Starting a university, where there is no precedence to rely on. We are offering free education. We take risks every day, from getting a building, to creating a curriculum, to get students to register and lecturers to come on board. That continues to be me pushing my edge. Daily we are learning and trying new things. We have been running only eight years with students and we are still dealing with challenges that we have never dealt with before.
Is there anything you would do differently in pursuit of your success?
No. I don’t regret anything. I think it is always about learning and not giving up. We are still here committed and passionate.
If you were to define success, how would you define it?
Success is finding a balance. That I can create a sustainable life for my family, as well as a sustainable institution that can be around for years to come for the students. Creating relationships that are sustainable and strong.

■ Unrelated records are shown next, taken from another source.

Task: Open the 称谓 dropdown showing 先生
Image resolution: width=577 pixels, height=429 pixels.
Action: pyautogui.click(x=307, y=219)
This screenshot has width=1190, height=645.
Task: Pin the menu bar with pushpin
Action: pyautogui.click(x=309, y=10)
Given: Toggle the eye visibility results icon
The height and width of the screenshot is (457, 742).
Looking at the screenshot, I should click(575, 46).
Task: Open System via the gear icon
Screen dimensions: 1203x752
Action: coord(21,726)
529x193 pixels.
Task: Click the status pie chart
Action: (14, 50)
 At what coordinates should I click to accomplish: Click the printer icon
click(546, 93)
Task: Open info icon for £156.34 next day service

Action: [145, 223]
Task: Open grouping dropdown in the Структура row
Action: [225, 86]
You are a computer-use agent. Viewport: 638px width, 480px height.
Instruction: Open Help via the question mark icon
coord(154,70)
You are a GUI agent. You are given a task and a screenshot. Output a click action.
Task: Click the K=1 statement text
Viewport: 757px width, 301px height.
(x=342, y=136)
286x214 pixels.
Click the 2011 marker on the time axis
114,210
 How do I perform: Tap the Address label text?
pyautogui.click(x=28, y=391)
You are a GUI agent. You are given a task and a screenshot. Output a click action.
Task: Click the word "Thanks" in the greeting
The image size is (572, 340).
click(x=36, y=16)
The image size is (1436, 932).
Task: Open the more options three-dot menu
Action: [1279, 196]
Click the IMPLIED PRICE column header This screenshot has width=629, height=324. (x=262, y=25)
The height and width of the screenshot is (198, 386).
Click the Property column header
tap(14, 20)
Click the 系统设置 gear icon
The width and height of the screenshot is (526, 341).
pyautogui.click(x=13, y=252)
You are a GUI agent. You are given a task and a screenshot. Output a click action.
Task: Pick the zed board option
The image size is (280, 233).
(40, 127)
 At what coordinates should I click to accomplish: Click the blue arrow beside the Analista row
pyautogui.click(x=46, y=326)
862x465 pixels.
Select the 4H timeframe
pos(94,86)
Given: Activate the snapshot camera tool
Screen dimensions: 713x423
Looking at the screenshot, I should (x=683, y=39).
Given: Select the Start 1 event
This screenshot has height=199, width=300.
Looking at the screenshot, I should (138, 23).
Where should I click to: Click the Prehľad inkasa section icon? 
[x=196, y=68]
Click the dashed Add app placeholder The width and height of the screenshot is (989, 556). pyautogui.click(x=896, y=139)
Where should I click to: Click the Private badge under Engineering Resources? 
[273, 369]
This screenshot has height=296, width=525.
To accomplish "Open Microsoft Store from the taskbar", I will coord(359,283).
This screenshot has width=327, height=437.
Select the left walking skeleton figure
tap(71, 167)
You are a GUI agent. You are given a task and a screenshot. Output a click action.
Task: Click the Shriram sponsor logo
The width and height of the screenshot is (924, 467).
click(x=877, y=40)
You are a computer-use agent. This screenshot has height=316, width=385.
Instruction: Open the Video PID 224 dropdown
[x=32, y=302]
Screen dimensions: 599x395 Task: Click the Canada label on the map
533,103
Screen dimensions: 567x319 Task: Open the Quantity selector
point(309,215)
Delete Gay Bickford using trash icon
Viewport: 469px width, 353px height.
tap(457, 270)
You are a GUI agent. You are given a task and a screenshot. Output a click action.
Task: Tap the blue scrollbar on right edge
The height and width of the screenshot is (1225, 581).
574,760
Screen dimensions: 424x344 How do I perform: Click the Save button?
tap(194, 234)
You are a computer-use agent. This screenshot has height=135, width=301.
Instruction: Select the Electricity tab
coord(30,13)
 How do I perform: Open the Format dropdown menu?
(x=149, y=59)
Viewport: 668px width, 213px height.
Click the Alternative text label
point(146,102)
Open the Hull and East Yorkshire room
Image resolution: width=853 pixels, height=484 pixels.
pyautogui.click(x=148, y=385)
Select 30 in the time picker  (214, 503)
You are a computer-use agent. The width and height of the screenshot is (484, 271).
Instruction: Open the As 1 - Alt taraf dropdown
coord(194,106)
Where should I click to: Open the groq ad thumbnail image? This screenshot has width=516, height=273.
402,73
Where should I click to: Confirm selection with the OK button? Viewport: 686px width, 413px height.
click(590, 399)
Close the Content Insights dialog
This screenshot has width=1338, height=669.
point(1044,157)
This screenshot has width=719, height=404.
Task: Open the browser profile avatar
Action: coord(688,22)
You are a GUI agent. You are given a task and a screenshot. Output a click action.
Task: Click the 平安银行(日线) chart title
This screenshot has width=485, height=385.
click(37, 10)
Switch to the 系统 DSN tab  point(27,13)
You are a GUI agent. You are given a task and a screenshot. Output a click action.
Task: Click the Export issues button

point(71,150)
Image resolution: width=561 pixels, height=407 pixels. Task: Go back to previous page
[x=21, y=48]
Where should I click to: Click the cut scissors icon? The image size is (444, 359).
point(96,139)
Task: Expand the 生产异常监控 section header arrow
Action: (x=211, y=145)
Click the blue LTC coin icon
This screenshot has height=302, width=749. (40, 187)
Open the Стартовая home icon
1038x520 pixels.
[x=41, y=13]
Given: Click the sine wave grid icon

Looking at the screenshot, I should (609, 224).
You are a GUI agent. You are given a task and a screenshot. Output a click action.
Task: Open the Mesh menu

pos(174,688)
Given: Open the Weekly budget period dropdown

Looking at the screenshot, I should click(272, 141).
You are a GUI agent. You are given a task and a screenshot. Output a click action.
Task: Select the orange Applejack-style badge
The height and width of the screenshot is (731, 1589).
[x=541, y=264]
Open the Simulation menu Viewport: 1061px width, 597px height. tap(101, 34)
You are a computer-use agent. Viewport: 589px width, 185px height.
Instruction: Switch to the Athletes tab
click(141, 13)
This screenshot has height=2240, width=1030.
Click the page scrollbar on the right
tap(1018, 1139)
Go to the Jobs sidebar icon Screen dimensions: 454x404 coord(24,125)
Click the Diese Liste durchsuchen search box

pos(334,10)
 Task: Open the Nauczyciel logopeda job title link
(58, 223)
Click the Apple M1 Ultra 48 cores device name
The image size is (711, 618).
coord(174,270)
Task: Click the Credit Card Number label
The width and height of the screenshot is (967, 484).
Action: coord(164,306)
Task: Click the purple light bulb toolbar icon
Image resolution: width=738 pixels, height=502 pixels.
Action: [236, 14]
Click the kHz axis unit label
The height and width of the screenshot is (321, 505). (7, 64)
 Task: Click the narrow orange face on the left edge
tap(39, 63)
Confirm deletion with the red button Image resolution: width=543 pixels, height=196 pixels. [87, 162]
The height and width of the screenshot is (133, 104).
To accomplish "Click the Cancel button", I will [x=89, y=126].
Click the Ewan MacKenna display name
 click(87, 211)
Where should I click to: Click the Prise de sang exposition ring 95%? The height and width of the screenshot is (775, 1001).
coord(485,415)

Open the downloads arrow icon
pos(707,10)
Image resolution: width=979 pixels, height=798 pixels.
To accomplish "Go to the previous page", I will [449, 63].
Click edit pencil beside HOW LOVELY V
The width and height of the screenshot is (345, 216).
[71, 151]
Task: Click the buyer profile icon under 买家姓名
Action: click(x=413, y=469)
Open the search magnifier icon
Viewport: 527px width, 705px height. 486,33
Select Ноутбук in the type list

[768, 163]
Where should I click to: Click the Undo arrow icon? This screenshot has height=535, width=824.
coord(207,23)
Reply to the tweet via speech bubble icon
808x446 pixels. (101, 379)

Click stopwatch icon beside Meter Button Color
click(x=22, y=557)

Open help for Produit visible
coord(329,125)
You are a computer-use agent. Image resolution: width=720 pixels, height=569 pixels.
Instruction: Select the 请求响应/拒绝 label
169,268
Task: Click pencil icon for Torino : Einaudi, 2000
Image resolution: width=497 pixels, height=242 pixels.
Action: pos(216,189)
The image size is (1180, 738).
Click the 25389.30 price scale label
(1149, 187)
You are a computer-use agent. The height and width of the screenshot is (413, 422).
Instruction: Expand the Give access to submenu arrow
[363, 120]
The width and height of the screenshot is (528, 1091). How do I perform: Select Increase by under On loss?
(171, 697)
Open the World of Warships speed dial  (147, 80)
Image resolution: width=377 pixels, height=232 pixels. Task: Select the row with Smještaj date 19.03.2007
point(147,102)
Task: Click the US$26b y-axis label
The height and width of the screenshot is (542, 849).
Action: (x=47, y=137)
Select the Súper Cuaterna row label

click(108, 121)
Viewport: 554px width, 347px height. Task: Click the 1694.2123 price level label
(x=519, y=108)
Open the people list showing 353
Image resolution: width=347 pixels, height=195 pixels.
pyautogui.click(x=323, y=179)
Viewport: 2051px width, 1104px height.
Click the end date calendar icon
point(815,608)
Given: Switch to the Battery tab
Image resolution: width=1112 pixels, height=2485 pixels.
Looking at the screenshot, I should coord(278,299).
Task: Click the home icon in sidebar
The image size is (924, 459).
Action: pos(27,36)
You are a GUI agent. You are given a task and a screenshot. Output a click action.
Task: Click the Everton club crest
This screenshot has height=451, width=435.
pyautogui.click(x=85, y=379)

How would you define leadership?
Having integrity, teach and leading others. It is about ongoing learning. But also making sure you have time to think. Be mindful and sit and listen and allow other people to grow.
What pieces of leadership advice would provide to others who are leading a team or project?
- People are different, it is important to understand others, their cultures, them as individuals, before you can take on anything.
- To be emotionally intelligent. To be willing to step-back and listen. There are times when you need to lead and take control and know when to act. There are other times when it is just best to allow other people to lead and you to listen.
- Finding a balance. Bring in your personal motivations that will help strive to do your best. There will be times where you will have to really focus on the work. Not to give up. Once you have a plan you must keep going until you reach that goal.
Q. What advice would you give to your 10yr. old daughter?
I would encourage her to be brave and strong. I would advise her to have integrity and know whom she is where she wants to go. I would tell her to treat things with love and care, and be open to different people and individuals. There are times in life that are challenging and take them as obstacles to learn and grow.
Q. What do you wish you were told at 12 years old?
You can’t to do everything on your own. You need support on the way. Don’t be so strong and determined and do it all by yourself.
What is next for you?
To have a child and learn from that experience. It will be a different pace.
Also take the organization to a level where can be sustainable.
Longer term, to create a model that can be successfully replicated in other places in the world.
If there is one thing that you haven’t done yet that you really want to do?
I have always been an artist. I would like to bring my artistic talents to add value to others. Also to build my family.
Words of Wisdom for African women
Women need to be brave and strong, and they can do anything. They do need to back that up with learning and knowledge. It is important that women educate themselves and be able to take things forward and take risks and start what ever they want. Don’t forget were you come from. Know who you are before you start to lead others. Don’t be afraid to take risks. Be seen as a woman.